Bay of Bengal witnessed 500 cyclones in 125 years: Professor at climate change conferene

Prof Mohanty said this at a press conference on the eve of the four-day National Symposium on Tropical Meteorology (TROPMET-2016) beginning at the SOA University.

By: PTI | Bhubaneswar | Published:December 18, 2016 5:04 am
bay of bengal, climate change, cyclone, bay of bengal cyclone, MET, news, latest news, India news, national news The high casualty figure was because the coastal deltaic plains were densely populated as the land was fertile and preparedness for such an eventuality was less. (PTI)

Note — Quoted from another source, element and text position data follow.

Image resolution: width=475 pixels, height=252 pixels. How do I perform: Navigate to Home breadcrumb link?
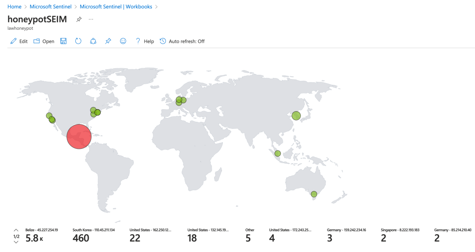click(14, 7)
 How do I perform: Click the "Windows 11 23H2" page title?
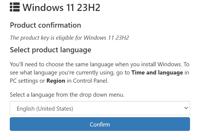pyautogui.click(x=61, y=7)
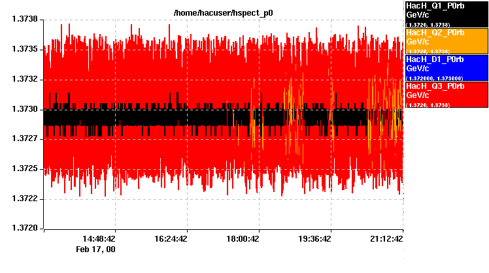Click the 1.3720 y-axis label
This screenshot has width=489, height=273.
point(24,229)
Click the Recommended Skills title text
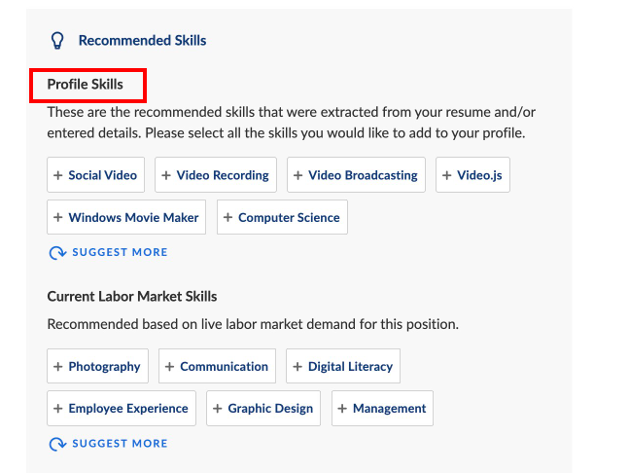The image size is (629, 473). pos(142,41)
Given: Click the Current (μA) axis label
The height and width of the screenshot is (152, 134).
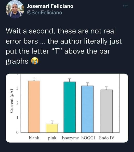Looking at the screenshot, I should pos(11,101).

The Bay of Bengal has witnessed around 500 cyclones in 125 years (since 1891) of which 107 had targeted Odisha causing immense devastation, a professor said on  Saturday. “However, compared to hurricanes in the west pacific, cyclones originating in the Bay of Bengal are less intense and much weaker but ironically cause more death and destruction,” said Uma Charan Mohanty, Visiting Professor at the School of Earth, Ocean and Climate Science at IIT, Bhubaneswar.

Mohanty said, adding in fact, 18 out of 24 cases of cyclonic storms causing more than 5,000 deaths had occurred in the region surrounding the Bay of Bengal. Prof Mohanty said this at a press conference on the eve of the four-day National Symposium on Tropical Meteorology (TROPMET-2016) beginning at the SOA University tomorrow. The high casualty figure was because the coastal deltaic plains were densely populated as the land was fertile and preparedness for such an eventuality was less, he said, adding the shallowness of the sea also led to extreme surges.

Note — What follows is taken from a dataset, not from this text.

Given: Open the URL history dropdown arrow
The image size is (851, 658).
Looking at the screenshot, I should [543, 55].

The conference, being held in the state for the third time, has been organized by the Indian Meteorological Society (IMS) in collaboration with the SOA University and Odisha government and supported by the India Meteorological Department (IMD), Union government. The theme of the symposium is “Climate Change and Coastal Vulnerability.”

Prof. Mohanty said the world witnesses around 80 to 90 cyclones every year, seven per cent of which occur in the Bay of Bengal and the Arabian Sea but the change in the climate has been impacting such natural phenomena to a much greater extent than before.